An excellent, brief description of the conditions in ancient Athens is to be found in the article 'Property owners or citizens? Household, economics and politics in ancient Athens and in Aristotle' by Thomas Maissen (1998; see also Binswanger 1995). The Greek polis arose at the same time as the institutions of property and money. In order to understand this event in the late eighth and, above all, in the seventh century BCE, it is important to realize that polis does not mean a city but an agricultural region with a city – in the case of Athens, Attica. 'There are ... no hierarchical differences between town and country ... on the contrary: the citizen, the polites ... is generally a land owner and resident on the land, and only a citizen can own land at all. By contrast, land ownership was originally the formal precondition for the status of citizen' (Maissen 1998: 67). Herein lies the decisive change from the preceding age of warring nobility. In principle all farmers became landowners and together formed the area of the polis. They were therefore no longer dependent, through paying tribute, on the city-kingdoms.

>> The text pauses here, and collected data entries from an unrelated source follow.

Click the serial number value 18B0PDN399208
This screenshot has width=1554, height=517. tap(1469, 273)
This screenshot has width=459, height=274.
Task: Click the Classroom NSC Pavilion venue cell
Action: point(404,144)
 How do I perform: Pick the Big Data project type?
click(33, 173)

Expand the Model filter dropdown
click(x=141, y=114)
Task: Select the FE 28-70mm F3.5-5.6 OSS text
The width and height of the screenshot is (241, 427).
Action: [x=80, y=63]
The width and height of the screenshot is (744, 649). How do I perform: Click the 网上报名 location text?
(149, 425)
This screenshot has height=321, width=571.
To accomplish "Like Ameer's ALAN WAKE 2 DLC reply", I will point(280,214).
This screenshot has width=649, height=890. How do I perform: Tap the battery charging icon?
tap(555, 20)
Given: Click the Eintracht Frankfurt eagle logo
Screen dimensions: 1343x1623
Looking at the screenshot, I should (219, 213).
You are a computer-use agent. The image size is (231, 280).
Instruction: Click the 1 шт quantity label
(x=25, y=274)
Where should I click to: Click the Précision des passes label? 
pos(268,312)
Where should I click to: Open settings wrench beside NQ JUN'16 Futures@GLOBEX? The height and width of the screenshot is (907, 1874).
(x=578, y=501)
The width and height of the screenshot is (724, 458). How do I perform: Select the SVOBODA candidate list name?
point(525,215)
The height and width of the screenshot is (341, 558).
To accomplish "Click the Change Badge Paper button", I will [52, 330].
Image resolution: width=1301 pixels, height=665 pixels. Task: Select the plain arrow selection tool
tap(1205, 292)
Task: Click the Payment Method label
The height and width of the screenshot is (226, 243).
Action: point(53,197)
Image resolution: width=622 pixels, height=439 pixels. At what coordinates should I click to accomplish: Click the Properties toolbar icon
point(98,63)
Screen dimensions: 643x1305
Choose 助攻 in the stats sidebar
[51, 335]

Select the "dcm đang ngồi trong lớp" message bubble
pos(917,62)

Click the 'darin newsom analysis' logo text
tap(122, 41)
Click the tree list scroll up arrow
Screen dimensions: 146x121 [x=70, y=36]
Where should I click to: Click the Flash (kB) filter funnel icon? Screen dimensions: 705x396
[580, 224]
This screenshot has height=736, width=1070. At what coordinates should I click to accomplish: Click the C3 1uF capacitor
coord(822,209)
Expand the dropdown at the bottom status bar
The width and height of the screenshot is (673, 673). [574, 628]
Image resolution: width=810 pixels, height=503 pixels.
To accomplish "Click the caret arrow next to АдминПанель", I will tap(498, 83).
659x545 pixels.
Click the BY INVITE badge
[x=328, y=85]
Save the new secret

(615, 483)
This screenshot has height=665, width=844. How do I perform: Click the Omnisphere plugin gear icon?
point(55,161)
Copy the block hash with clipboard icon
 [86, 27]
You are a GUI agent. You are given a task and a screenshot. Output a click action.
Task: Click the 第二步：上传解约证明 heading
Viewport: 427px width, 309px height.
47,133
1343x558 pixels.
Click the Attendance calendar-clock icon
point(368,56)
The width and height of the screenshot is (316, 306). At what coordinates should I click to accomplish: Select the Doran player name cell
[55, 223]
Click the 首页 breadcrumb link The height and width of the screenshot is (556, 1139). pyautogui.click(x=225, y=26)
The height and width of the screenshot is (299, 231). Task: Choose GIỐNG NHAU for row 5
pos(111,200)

They had slaves to farm their land, were self-sufficient and not dependent on any external assistance; they exchanged only at will in order to make their lives more comfortable. The place of this autarky was the household, the oíkos, the private economic and living space in which needs were met. Here the farmer ruled as head of the household (despótes) over slaves, women and children. On this basis farmers gained the freedom and leisure to meet as polítes, citizens, at the agora, the centre of the city, and to discuss and discharge the common affairs of the community. Trading took place here, as well as religious, judicial and sporting activities. The people's assembl y met here. In view of the time this required, it is clear why the full citizen needed leisure. Smallholders without slaves, or farmers losing their land, retained the heritable status of citizen, but they could participate in political life only to a limited degree. They were dependent on public money to be able to attend political events and the theatre.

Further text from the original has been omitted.